Months after the conduct of the 2019 general elections, candidates of various political parties who felt dissatisfied with the outcome of the results shifted their contest to the election petition tribunal.
In Bauchi state, the governorship, state and National Assembly election petition tribunals were inundated with series of petitions following the conduct of the 2019 state and National Assembly elections.
At inception, the tribunal in Bauchi state received 27 election petitions bordering on allegations of different forms of electoral fraud. Seven of the petitions were for the Senate, eight for the House of Representatives and 12 were in relation to election into the Bauchi state House of Assembly.
However, while some of the petitions could not survive the pre-trial stage, others were struck out at the hearing stage for lack of diligent prosecution by the petitioners or what some of the petitioners referred to as “witness betrayal” or on some occasion because of voluntary withdrawal.
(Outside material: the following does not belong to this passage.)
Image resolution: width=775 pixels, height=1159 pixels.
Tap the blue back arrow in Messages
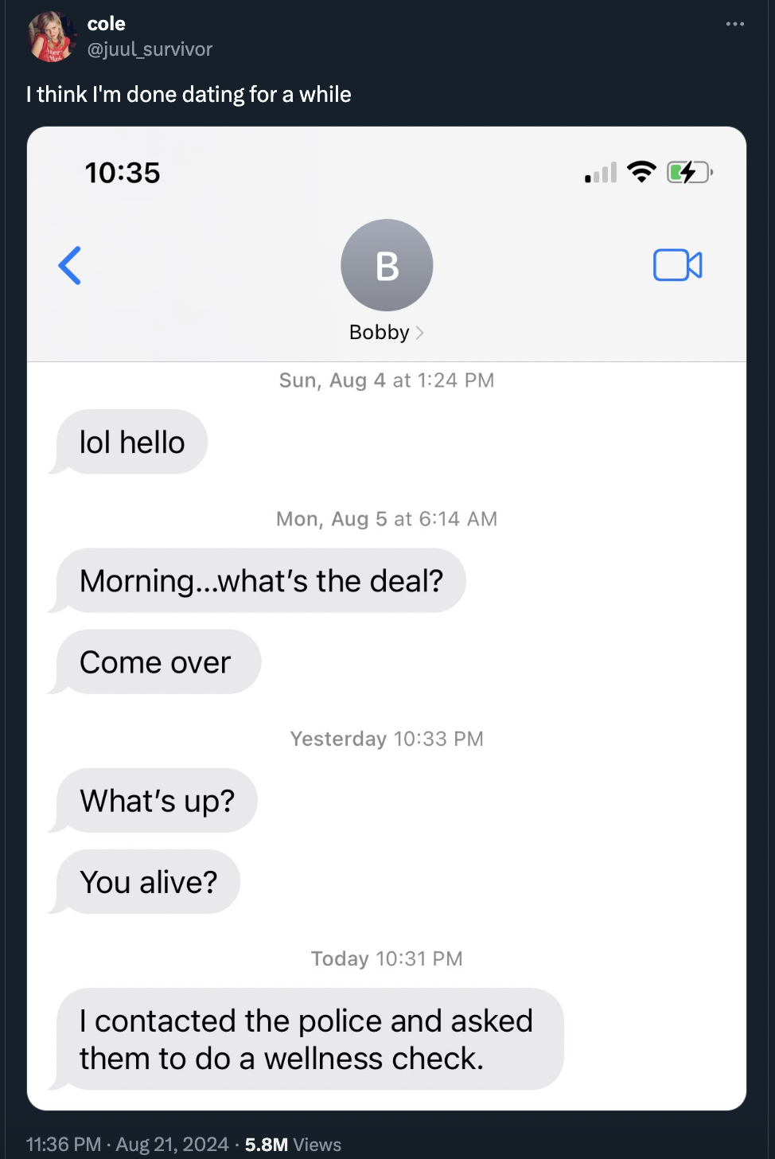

For one reason or another, eight of the 27 petitions filed before the tribunal were dismissed leaving the court with 19 petitions to hear and determine.
Moreover, the most public attention driven case among all the petitions, perhaps, is the one between Farouk Mustapha of the New Nigeria People’s Party (NNPP) and Senator Adamu Bulkachuwa of the All Progressives Congress (APC) and three others over the Bauchi North Senatorial District seat.
The reason for the noticeable public interest in the petition are obviously, not farfetched. The petitioner, Farouk has apparently won public sympathy because of the widespread belief that he was the candidate who actually won the said election.
The personality he is challenging at the tribunal is another factor that generated public interest. It is believed that the first respondent, Sen. Bulkachuwa, who is in his eighties, was allegedly anointed and imposed on the people of the senatorial district by the state’s chapter of the APC.
Former Governor, Mohammed Abubakar also filed a petition before the Bauchi state Governorship Election Petition Tribunal challenging the victory of the incumbent Governor Bala Mohammed.
To cap it all, Bulkachuwa is the husband of the current President of the Court of Appeal, Justice Zainab Bulkachuwa, who many feel may influence the outcome of the petition to favour her husband, particularly, that the matter may be brought before her court after the verdict of the trial court.
Some believe that the efforts of the first petitioner to get back what he alleges as his stolen mandate from the first respondent would be an exercise in futility considering the perceived connection of the first respondent to the president of the Court of Appeal.
Nevertheless, Farouk has severally reiterated his firm confidence in the Nigerian judiciary and by extension the election petition tribunal, particularly the day the first respondent abruptly closed his defence apparently because the first witness he called turned out to testify in favour of the petitioner.
“As a believer in God, I am never discouraged, intimidated or hypnotised by the connection of the first respondent. Instead, I remain convinced that I will get justice from the election petition tribunal,” Farouk had said during an interview.